DULUTH, Minn. — The Duluth-Superior aviation cluster has reached a comfortable cruising altitude, but it isn’t done climbing yet.
Local jobs in the industry have grown 39 percent in the past decade as anchors like Cirrus Aircraft and AAR Corp. continue to soar.
“We are the envy of the aerospace industry because of the quality of the work that gets done in our shop and the shops that supply us in this region,” Bill King, director of business development at Cirrus, said at an event Wednesday. “We have got a workforce that is second to none.”
A new report by the state Department of Employment and Economic Development says aviation puts $646 million in the regional economy and directly supports 3,451 jobs here. The last study on the sector, released in 2007, showed about 2,300 people working at aerospace firms.
Including indirect and induced jobs, aviation helps write more than 5,600 local paychecks today.
The report was touted at the Lake Superior College Center for Advanced Aviation on Wednesday as business leaders and city officials applauded the success of the many businesses that help people take flight.
“Economic developers like to use the term cluster, and aviation in our region is absolutely a textbook definition of a cluster,” said Brian Hanson, CEO of business development group APEX. “It’s not a one-trick pony in this community.
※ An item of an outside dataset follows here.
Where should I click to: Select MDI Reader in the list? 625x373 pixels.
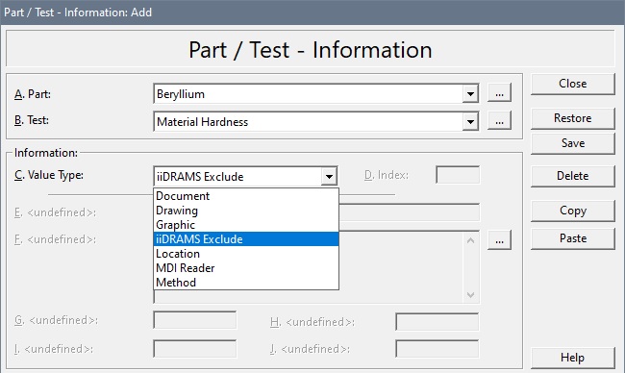[x=246, y=268]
It’s manufacturing; it’s maintenance; it’s services; it’s transportation; it’s cargo.”
Companies are recruiting far and wide to fill the need for talent — a day spent in Duluth isn’t complete lately without seeing a now-hiring ad from Cirrus, AAR and others.
“We can easily hire 50 mechanics today,” said AAR vice president Mark Ketterer, and Cirrus said hundreds of new employees are needed over the next few years.
Duluth has a low unemployment rate, leaving the labor pool limited, and those still looking for work might not have the skills needed to step right into an aviation career. Growing a local workforce, officials said, means building a culture around aviation and boosting early education.
“The Northern Aero Alliance has reached into high schools, into elementary schools, trying to introduce students to aviation at a very young age,” said Lake Superior College President Patrick Johns. “We’re working hard to get them into the pipeline … and to reach out to people who have been employed in related industries.”
The Duluth International Airport, home base to many aviation businesses, pushed for the DEED study to give an up-to-date look at how far the industry has come in just 10 years.
“This is a great start,” said King at Cirrus as one of the company’s new Vision jets rumbled outside the hangar he was speaking from. “We don’t see this as having hit some kind of pinnacle. We see this as a path … to even more significant production, even more products for the aerospace industry that we hope to build and supply our customers with.”